McNutt v. Delaware Racing Association

Opinion

PER CURIAM:

This is an appeal from summary judgment for the defendant in an action for damages sustained by the plaintiff as a result of a fall on the defendant’s premises. The fall occurred in 1966; the action was brought in 1970. The limitations period was two years. 10 Del.C. § 8118.

We agree with the Superior Court’s conclusion that this action is barred by the Statute of Limitations.

*839 The plaintiff contends that because one doctor told her in 1966 that she was fully-recovered, the period of limitations did not commence to run until another doctor advised her in 1968 that her then-current complaints resulted from the fall. To support this contention, the plaintiff relies upon Layton v. Allen, Del.Supr., 246 A.2d 794 (1968).

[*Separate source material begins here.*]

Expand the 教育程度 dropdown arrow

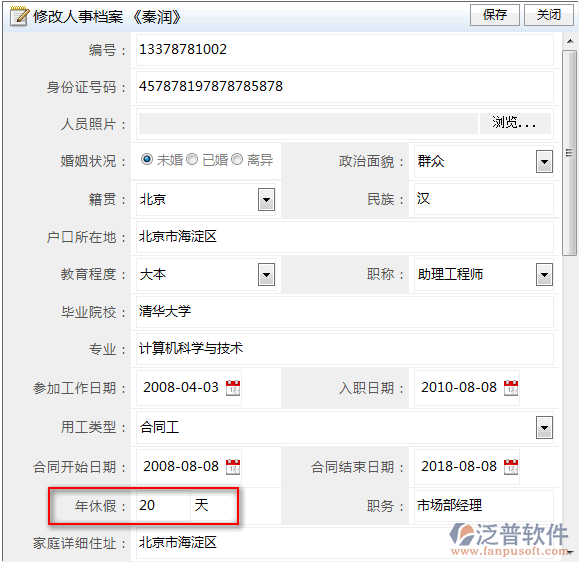pos(266,274)
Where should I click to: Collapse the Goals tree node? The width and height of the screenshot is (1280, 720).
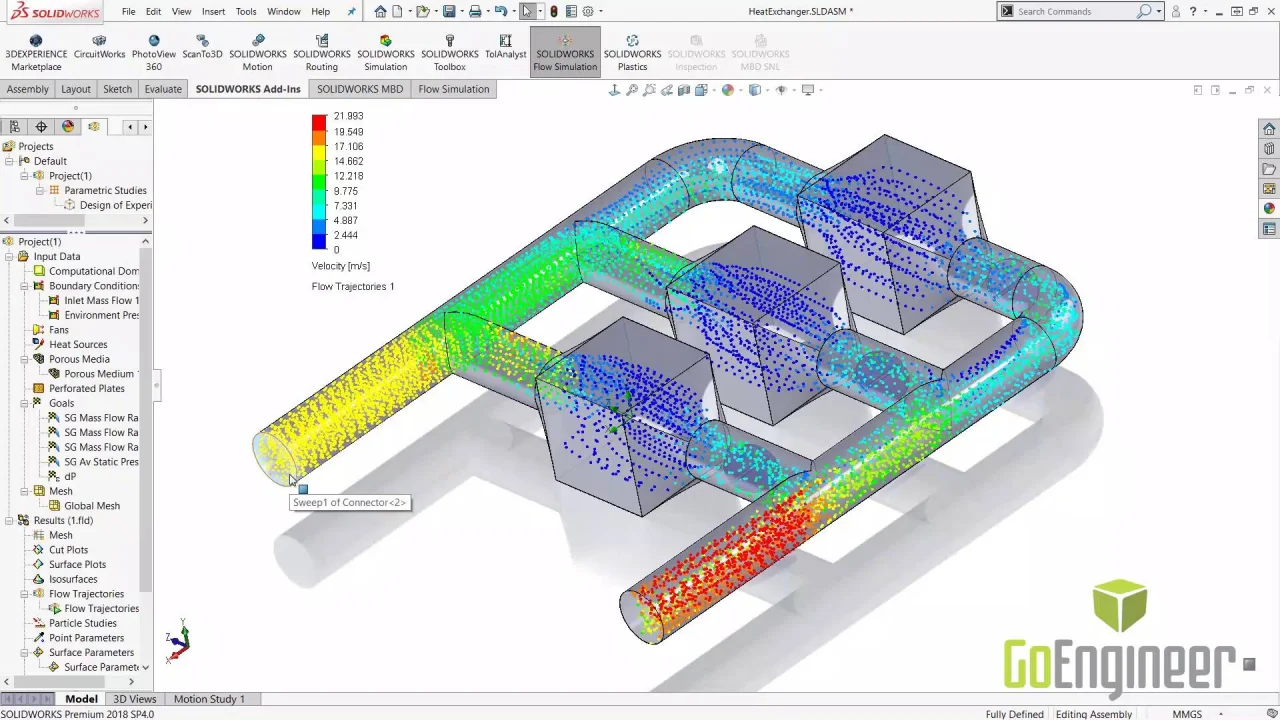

The reliance is misplaced. The exceptional limitations rule of Layton, a medical malpractice case in which the plaintiff did not know for seven years that a hemostat had been left in her body after surgery, does not apply to the usual tort case where, as here, the plaintiff knew of the wrongful act or omission at the time of its occurrence.

We do not reach the release issue.

Affirmed.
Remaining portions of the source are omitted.